Mc Cash avait laissé sa fille sur la plage voisine, prétextant une panne de tabac: une colère sourde perlait de son regard.

— Votre ami était un marin chevronné, tempéra l’employé du port, mais Tabarly aussi est mort bêtement.

— Sauf que Kerouan, on n’en sait rien. Vous avez des détails?

L’homme qui lui faisait face avait une courte barbe rousse, un polo vert troué et le nez nécrosé des Alcooliques anonymes. Il consulta son registre.
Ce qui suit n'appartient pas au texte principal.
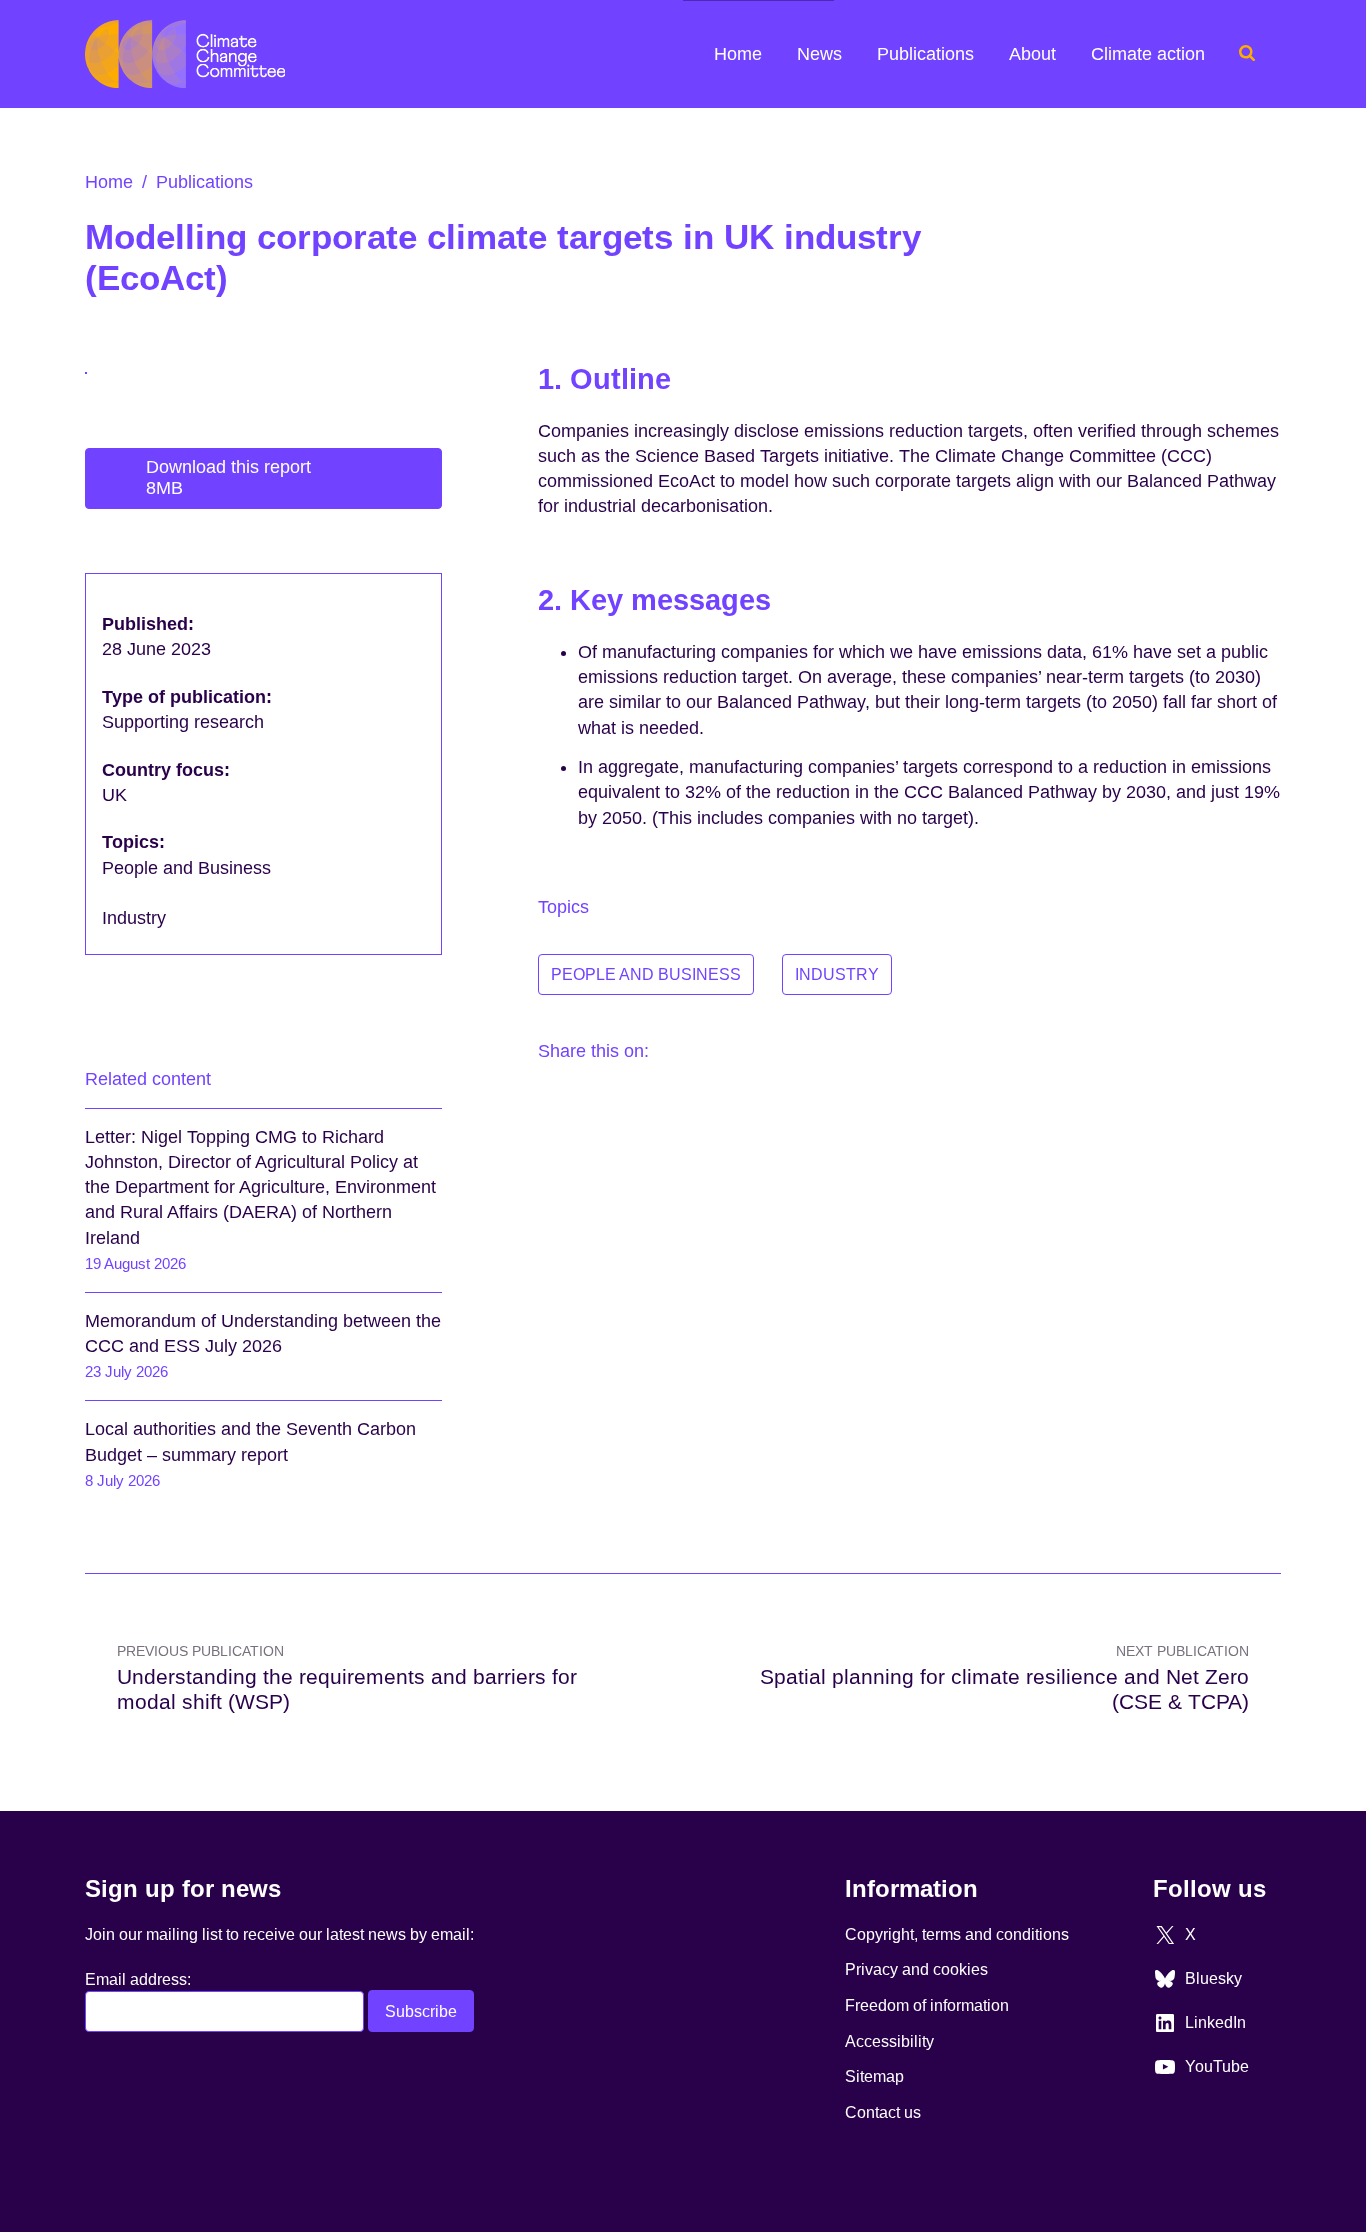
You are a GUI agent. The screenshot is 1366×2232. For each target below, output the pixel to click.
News (819, 54)
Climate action (1148, 54)
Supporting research (185, 722)
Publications (925, 54)
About (1032, 54)
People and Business (646, 974)
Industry (837, 974)
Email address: (138, 1979)
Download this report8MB (228, 478)
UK (117, 795)
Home (738, 54)
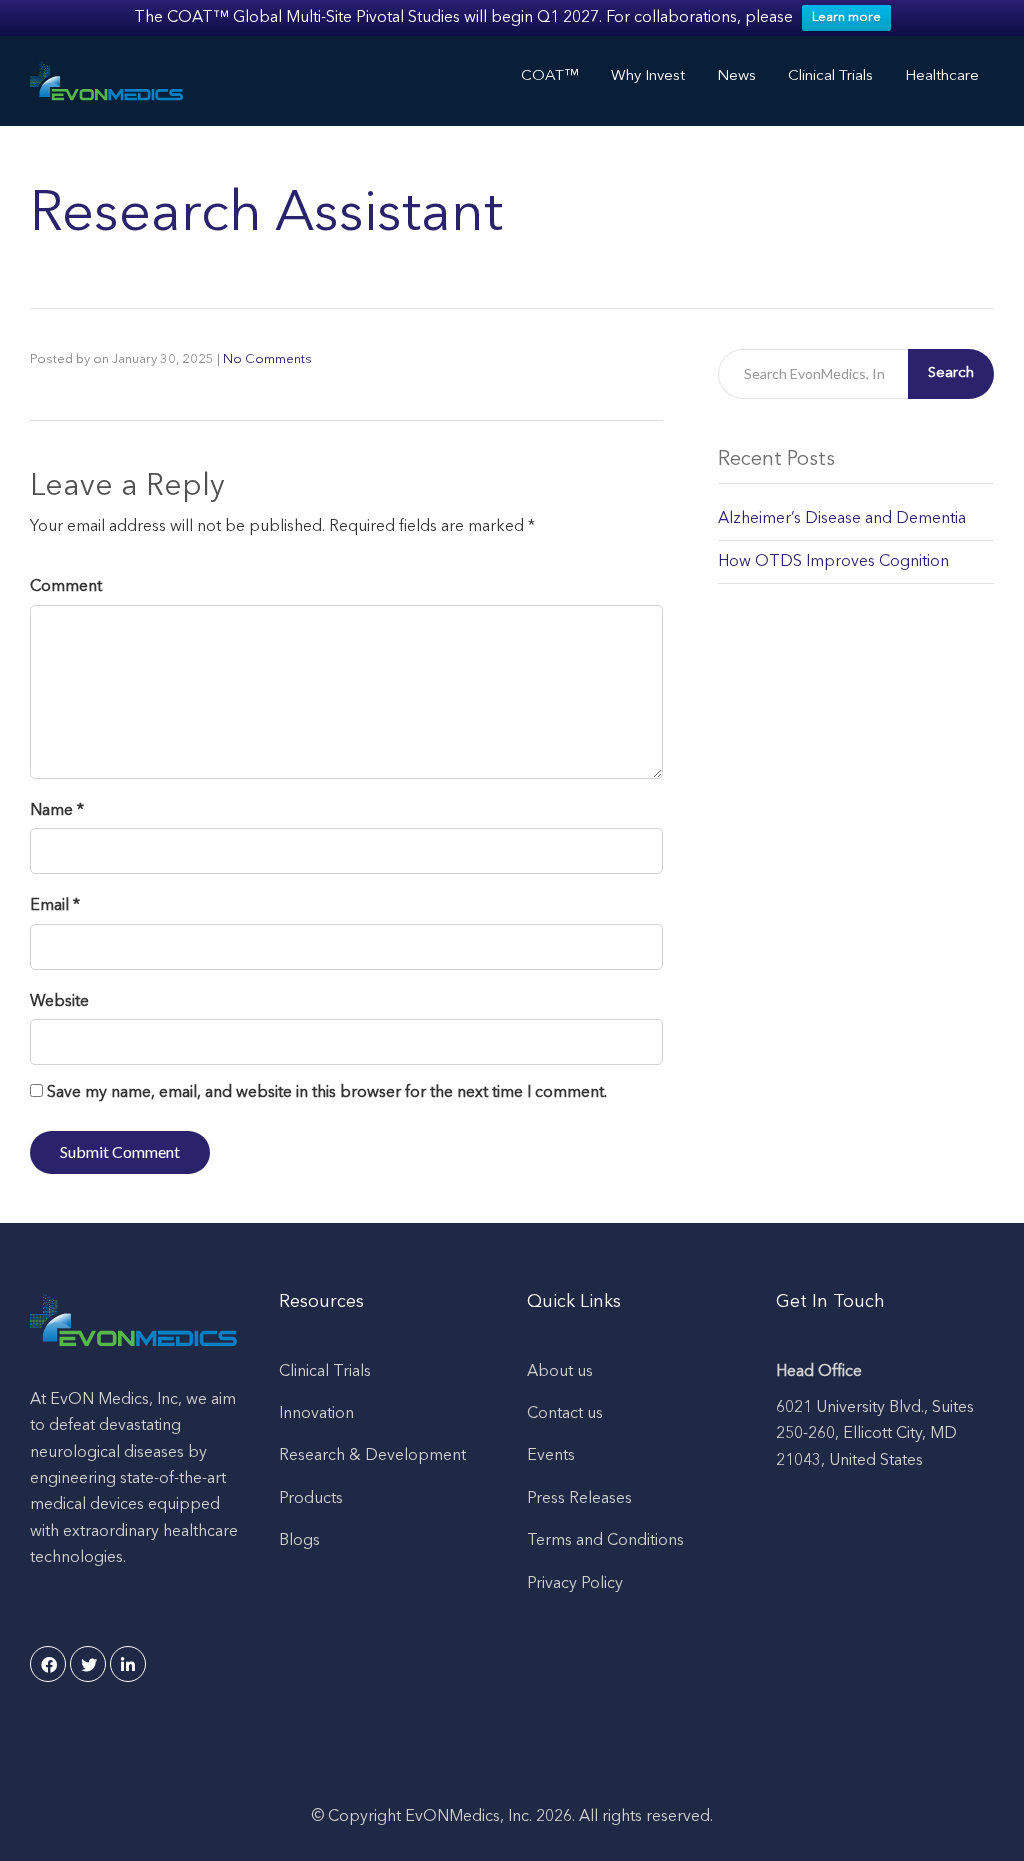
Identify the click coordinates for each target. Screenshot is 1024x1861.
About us (560, 1372)
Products (311, 1499)
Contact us (565, 1414)
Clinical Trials (325, 1372)
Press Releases (579, 1499)
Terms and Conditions (605, 1541)
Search (951, 373)
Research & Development (372, 1456)
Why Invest (648, 76)
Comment (66, 587)
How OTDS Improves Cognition (833, 562)
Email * (55, 906)
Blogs (299, 1541)
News (736, 76)
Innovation (316, 1414)
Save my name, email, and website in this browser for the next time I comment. (327, 1093)
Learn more (846, 17)
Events (551, 1456)
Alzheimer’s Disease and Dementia (842, 519)
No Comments (267, 359)
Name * (57, 811)
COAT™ (550, 76)
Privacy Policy (575, 1584)
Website (59, 1002)
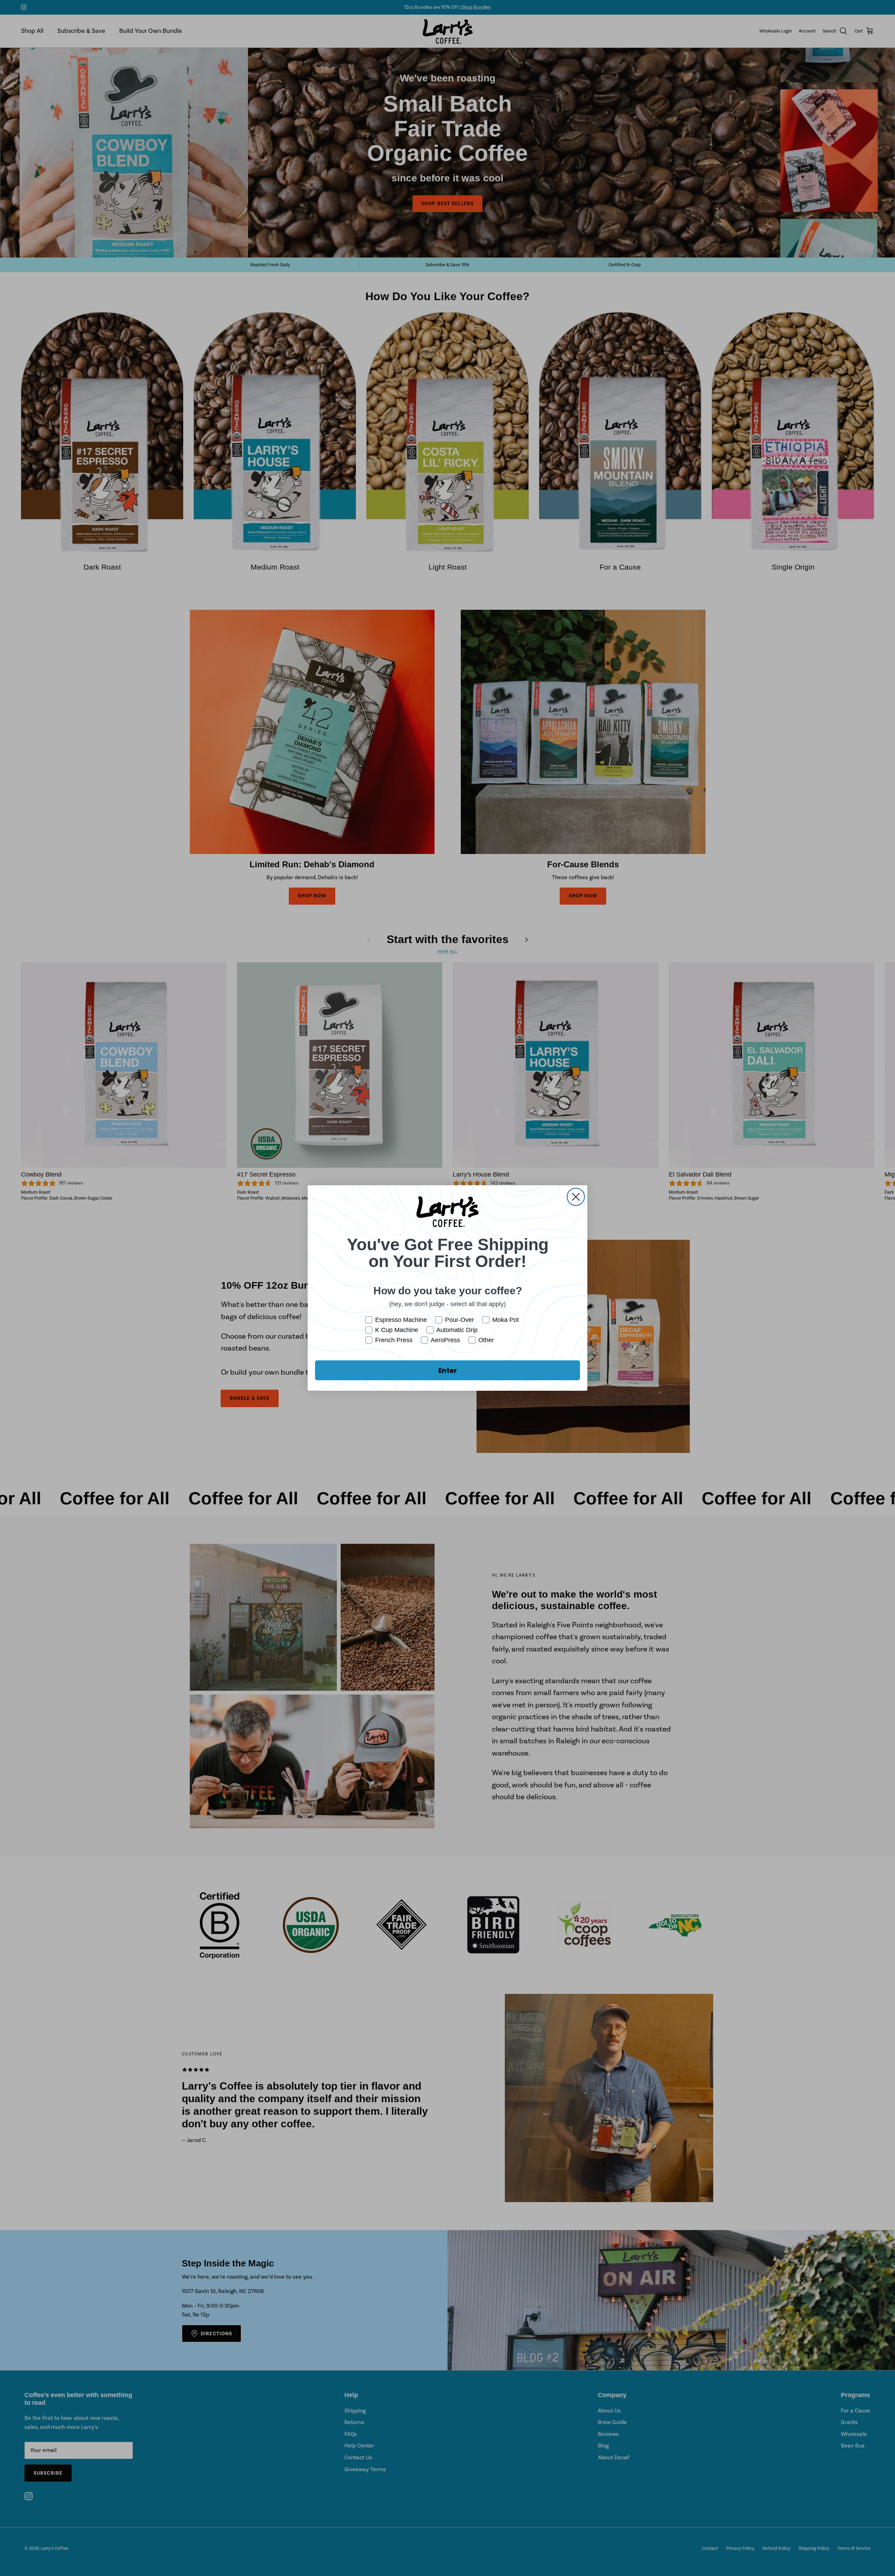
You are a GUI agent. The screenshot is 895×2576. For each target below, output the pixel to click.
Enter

— Kerouan est parti de Grèce aux alentours du 10 juin, dit-il bientôt, à bord d’un voilier qu’il venait d’acheter pour le ramener au port d’Audierne, où il a son ponton. On l’attendait en Bretagne vers le 30 mais il n’est jamais arrivé. Des avions ont survolé la zone présumée du naufrage sans rien trouver, jusqu’à hier matin, quand ils ont repéré l’étrave d’un voilier qui flottait au large d’Alicante. Un expert a certifié les clichés: il s’agit du même voilier, en tout cas le même modèle… Vu ce qu’il restait de l’épave, il est probable que votre ami ait percuté un navire marchand. Il en passe des dizaines toutes les nuits.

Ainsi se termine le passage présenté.